**YOUR TASK:** Search the records below for the string "computer" and copy each line where it turns up.

=== RECORDS SHOWN ===

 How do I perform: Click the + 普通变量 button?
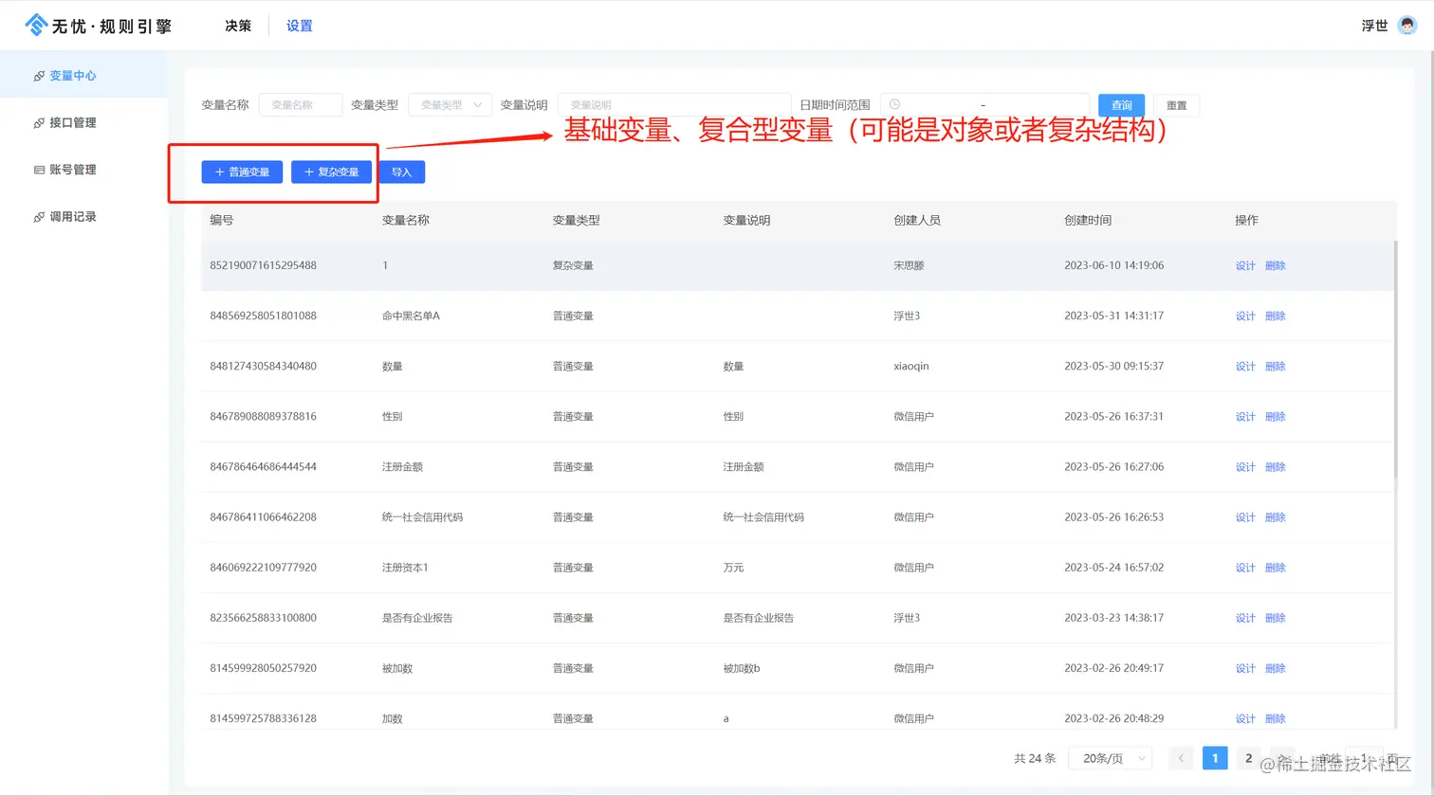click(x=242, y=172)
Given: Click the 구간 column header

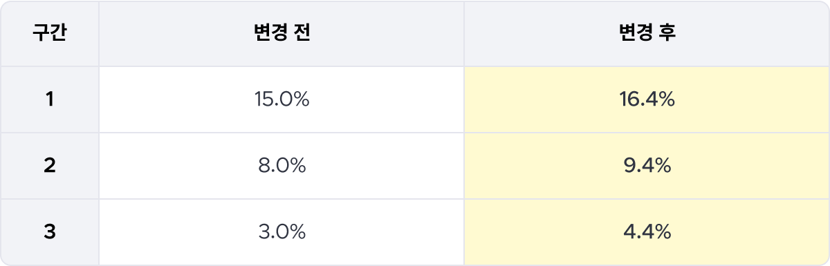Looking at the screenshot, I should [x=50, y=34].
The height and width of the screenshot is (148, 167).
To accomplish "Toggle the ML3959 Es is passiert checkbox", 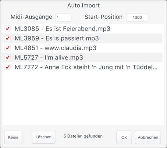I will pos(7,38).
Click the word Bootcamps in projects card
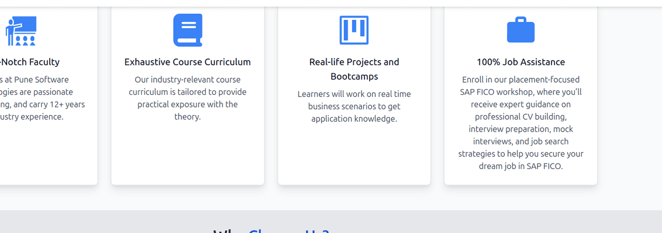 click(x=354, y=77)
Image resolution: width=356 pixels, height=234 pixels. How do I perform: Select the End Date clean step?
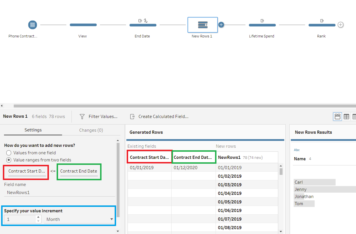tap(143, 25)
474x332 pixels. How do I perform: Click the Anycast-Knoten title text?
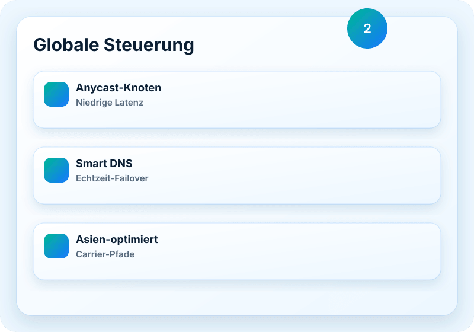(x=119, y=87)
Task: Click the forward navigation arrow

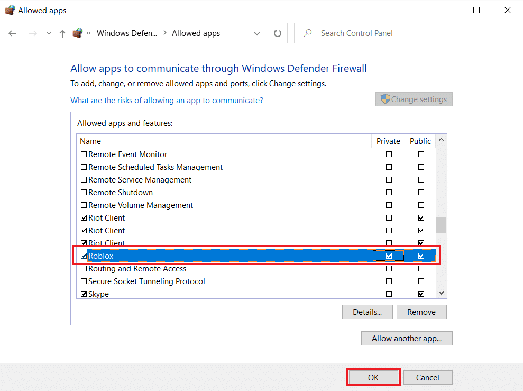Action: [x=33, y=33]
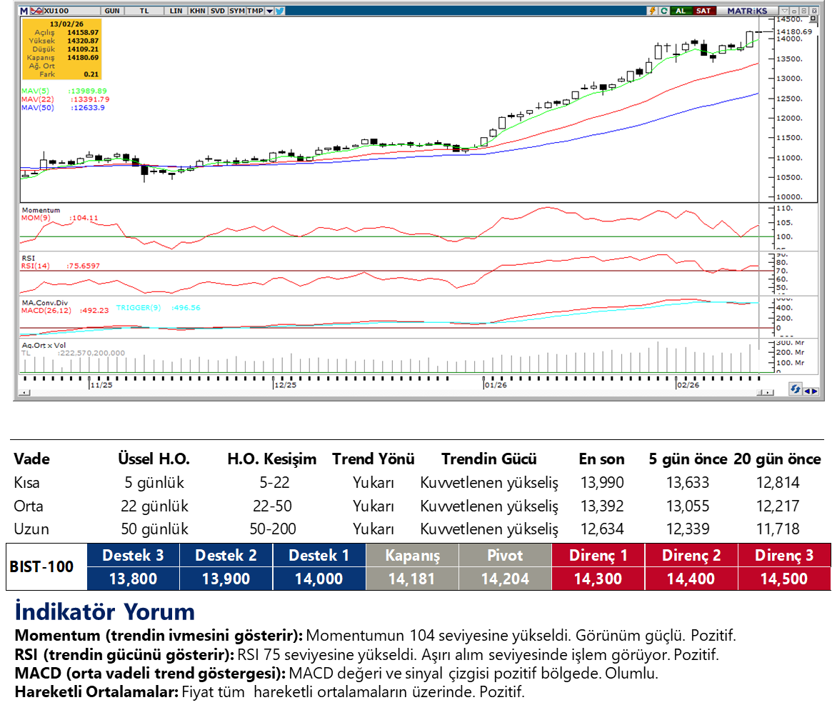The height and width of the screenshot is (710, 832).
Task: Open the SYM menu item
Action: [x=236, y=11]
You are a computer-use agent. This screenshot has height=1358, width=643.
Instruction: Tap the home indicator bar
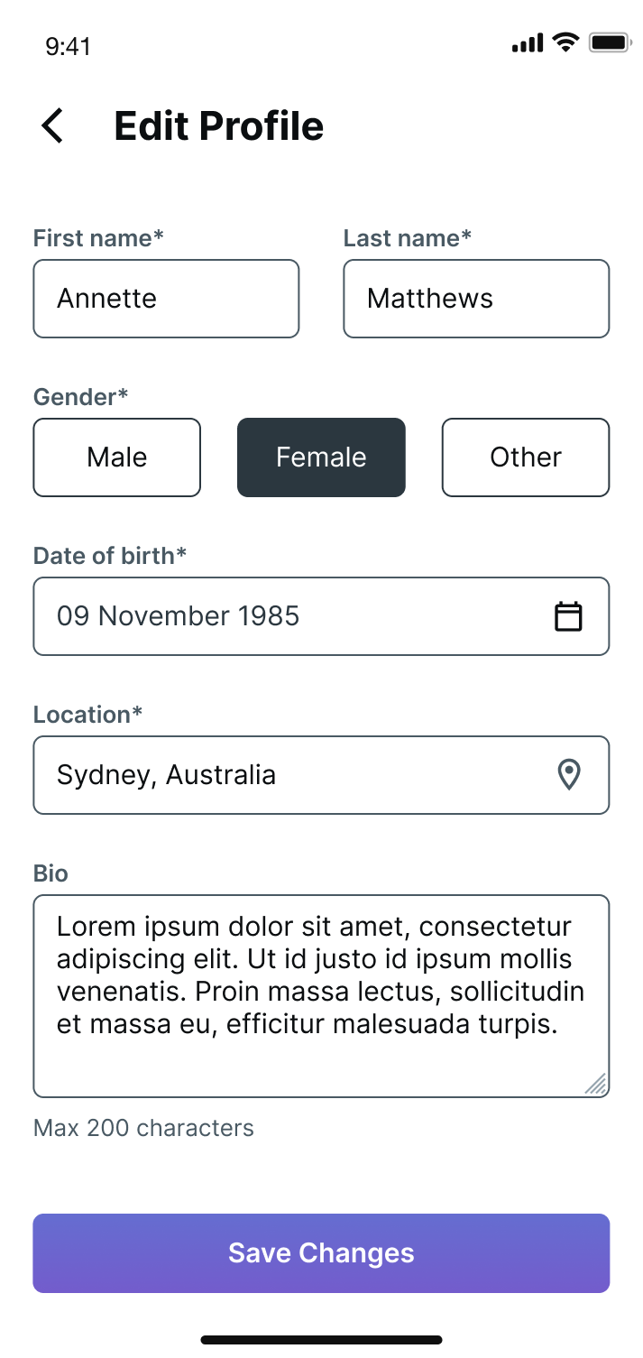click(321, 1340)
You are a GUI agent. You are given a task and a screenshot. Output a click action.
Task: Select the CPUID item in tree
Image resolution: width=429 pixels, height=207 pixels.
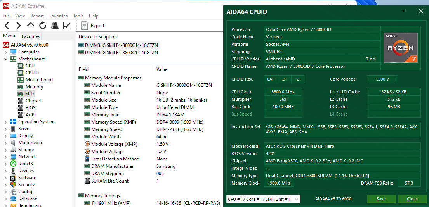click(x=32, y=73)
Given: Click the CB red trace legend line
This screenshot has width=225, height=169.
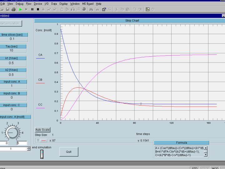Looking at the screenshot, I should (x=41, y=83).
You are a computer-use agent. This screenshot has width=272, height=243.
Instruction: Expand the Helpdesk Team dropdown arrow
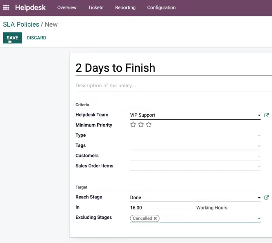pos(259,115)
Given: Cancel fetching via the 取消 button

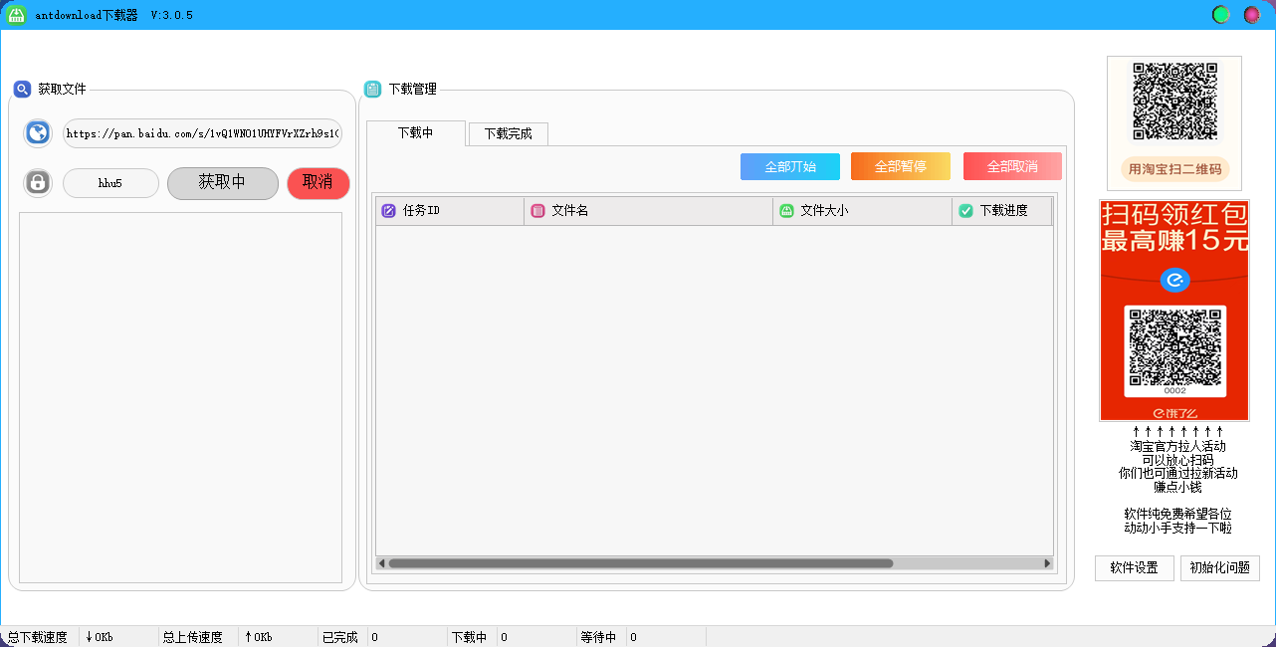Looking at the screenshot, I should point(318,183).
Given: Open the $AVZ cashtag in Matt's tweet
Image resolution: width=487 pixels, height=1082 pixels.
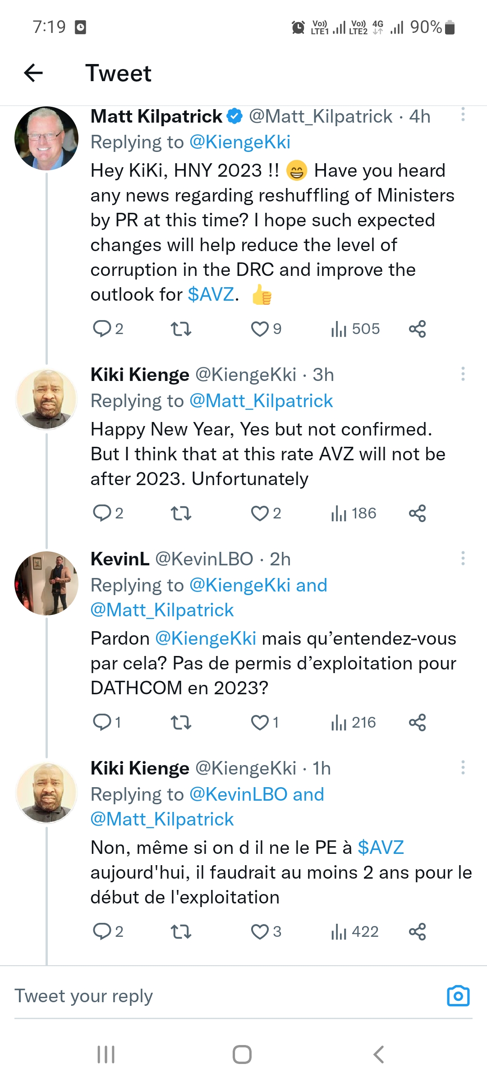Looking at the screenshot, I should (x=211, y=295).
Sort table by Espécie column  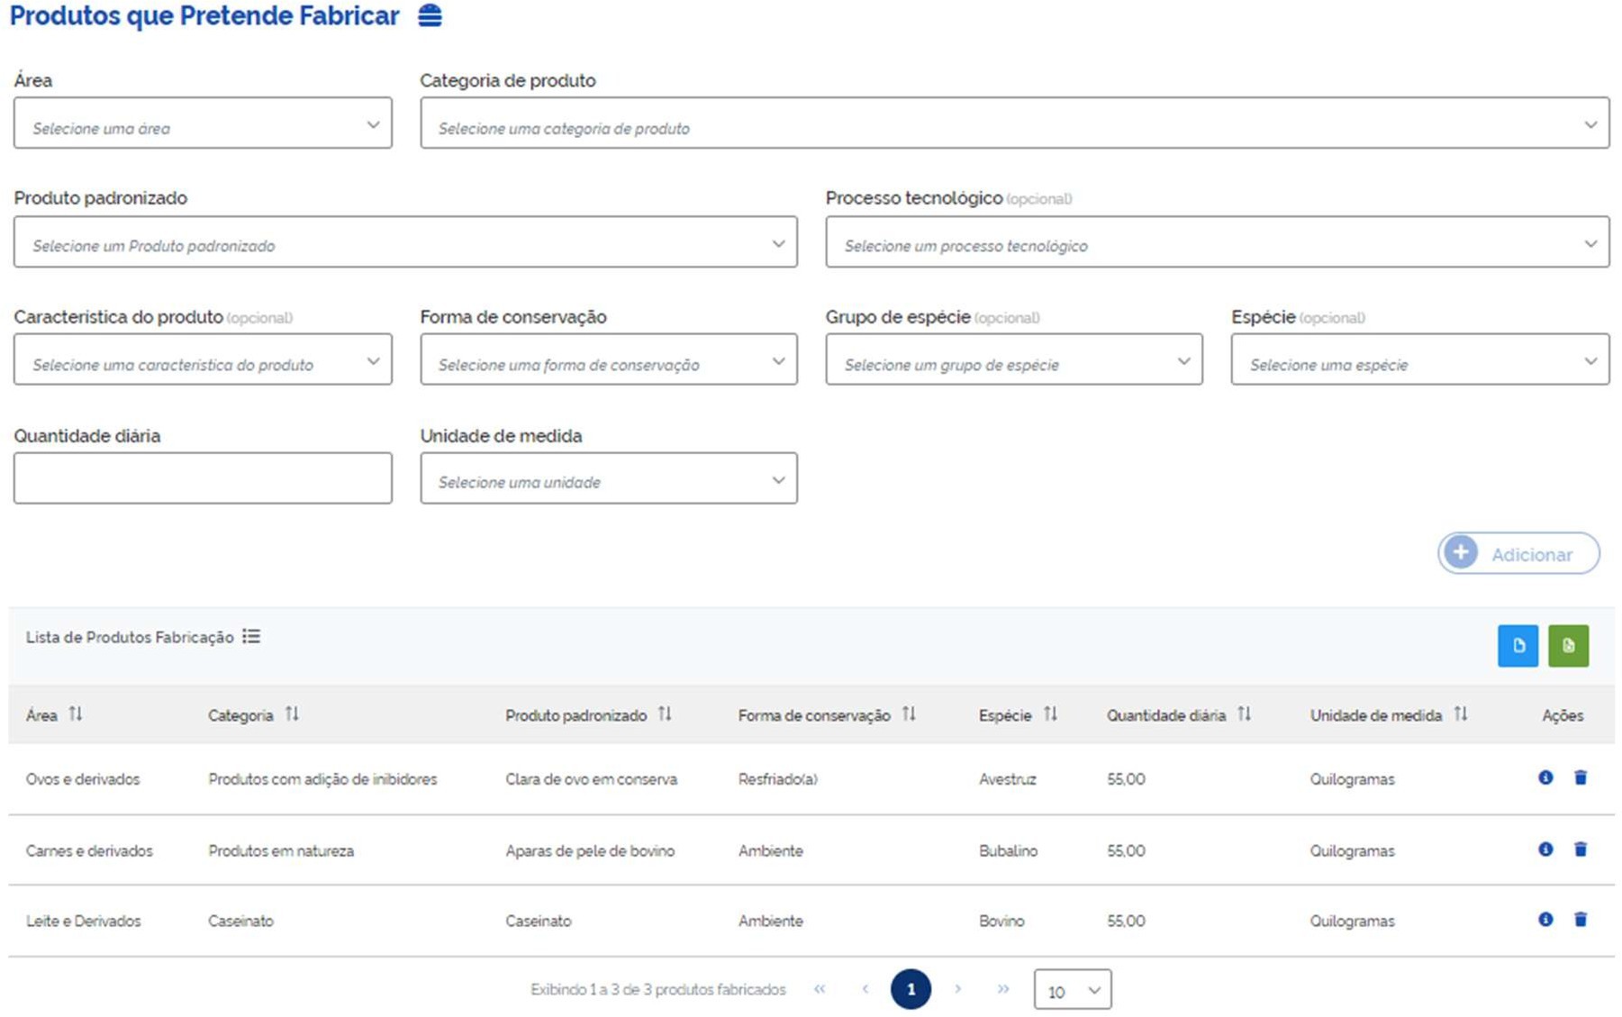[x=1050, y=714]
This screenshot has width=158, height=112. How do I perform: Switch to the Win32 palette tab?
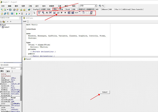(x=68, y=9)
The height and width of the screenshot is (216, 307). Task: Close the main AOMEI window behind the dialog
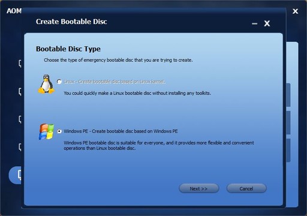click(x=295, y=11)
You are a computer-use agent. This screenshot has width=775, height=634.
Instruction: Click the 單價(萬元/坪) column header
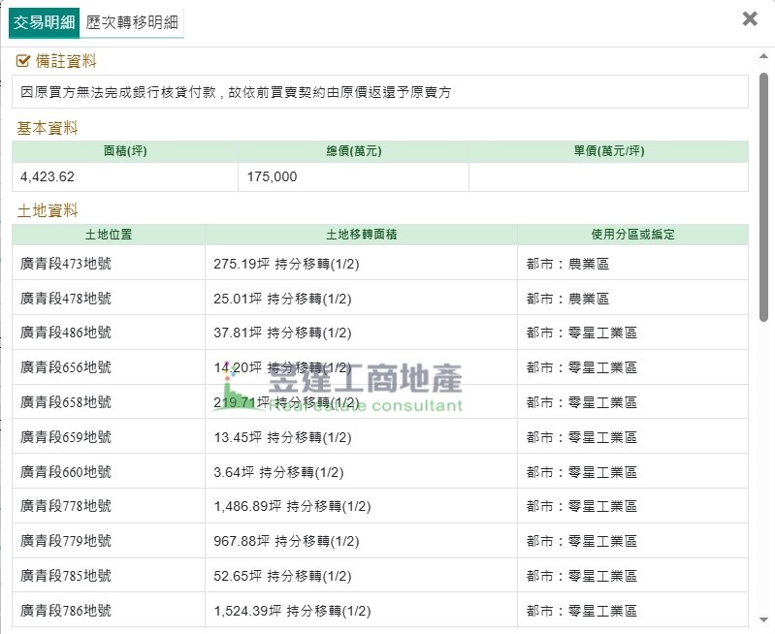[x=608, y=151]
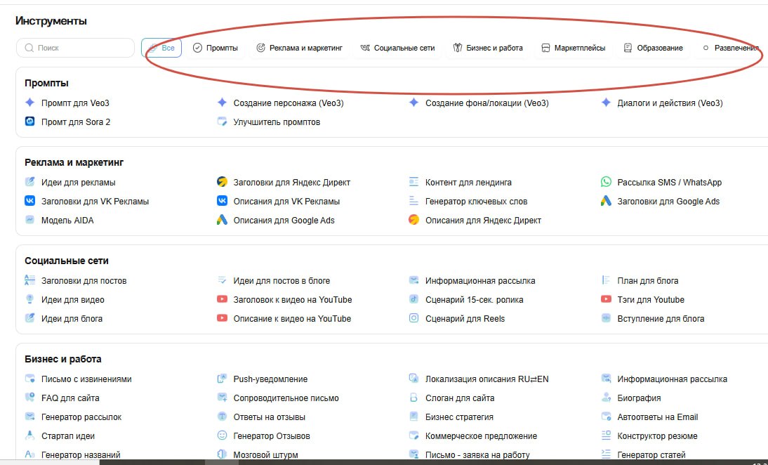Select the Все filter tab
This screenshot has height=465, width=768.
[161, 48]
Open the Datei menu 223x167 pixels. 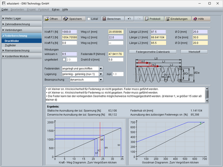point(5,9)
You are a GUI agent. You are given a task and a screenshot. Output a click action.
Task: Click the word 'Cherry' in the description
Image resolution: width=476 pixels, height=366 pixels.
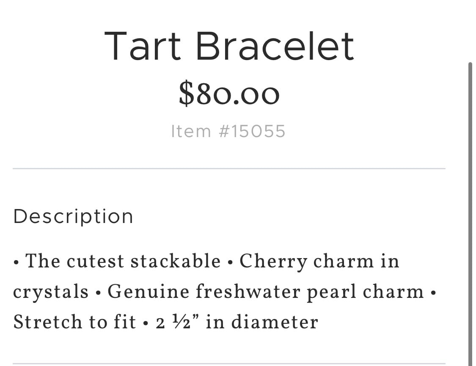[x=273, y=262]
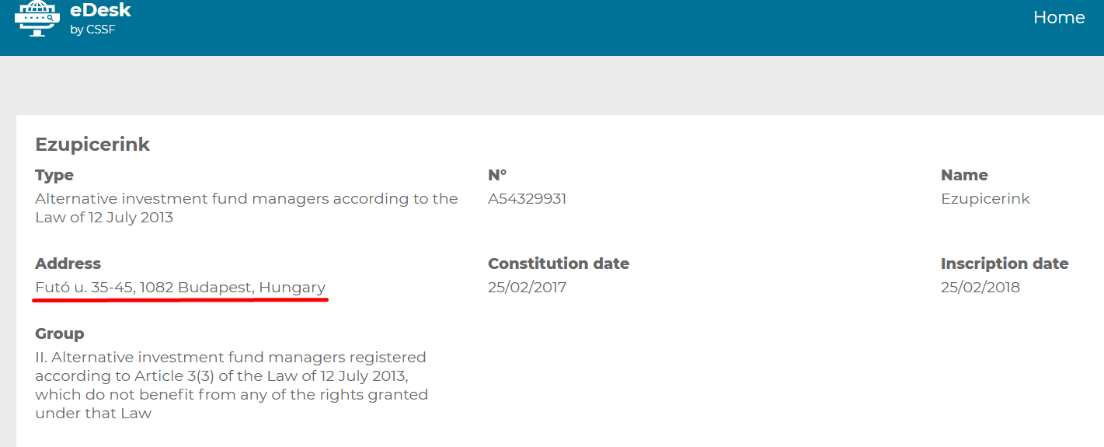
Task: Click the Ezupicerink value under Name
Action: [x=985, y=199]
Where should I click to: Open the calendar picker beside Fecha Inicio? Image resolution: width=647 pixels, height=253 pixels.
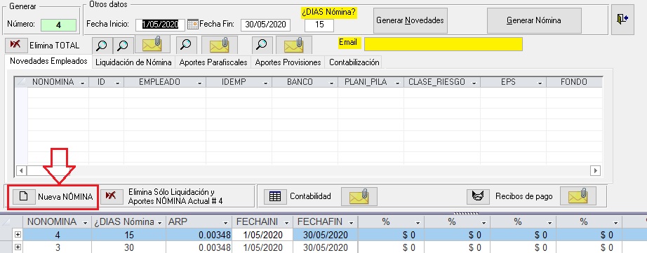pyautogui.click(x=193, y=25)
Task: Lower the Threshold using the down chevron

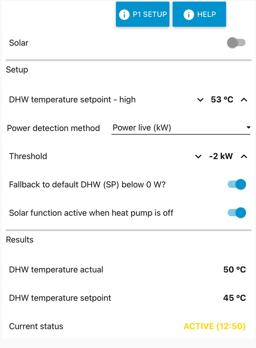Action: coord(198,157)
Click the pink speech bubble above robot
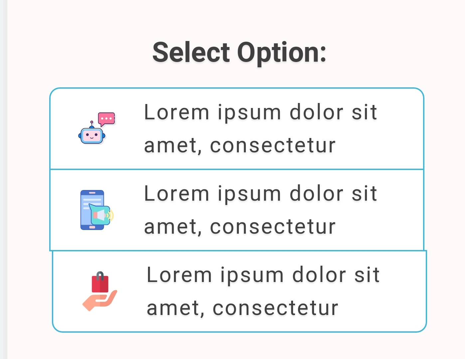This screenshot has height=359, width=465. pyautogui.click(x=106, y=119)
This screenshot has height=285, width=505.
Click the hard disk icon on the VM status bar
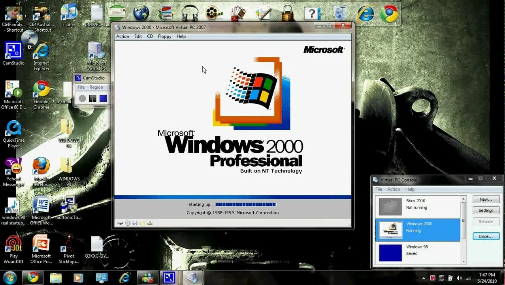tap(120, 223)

===

**ANSWER SECTION:**
You are a computer-use agent. This screenshot has height=1358, width=643.
You are a computer-use agent. This screenshot has width=272, height=243.
You are a computer-use agent. This screenshot has width=775, height=634.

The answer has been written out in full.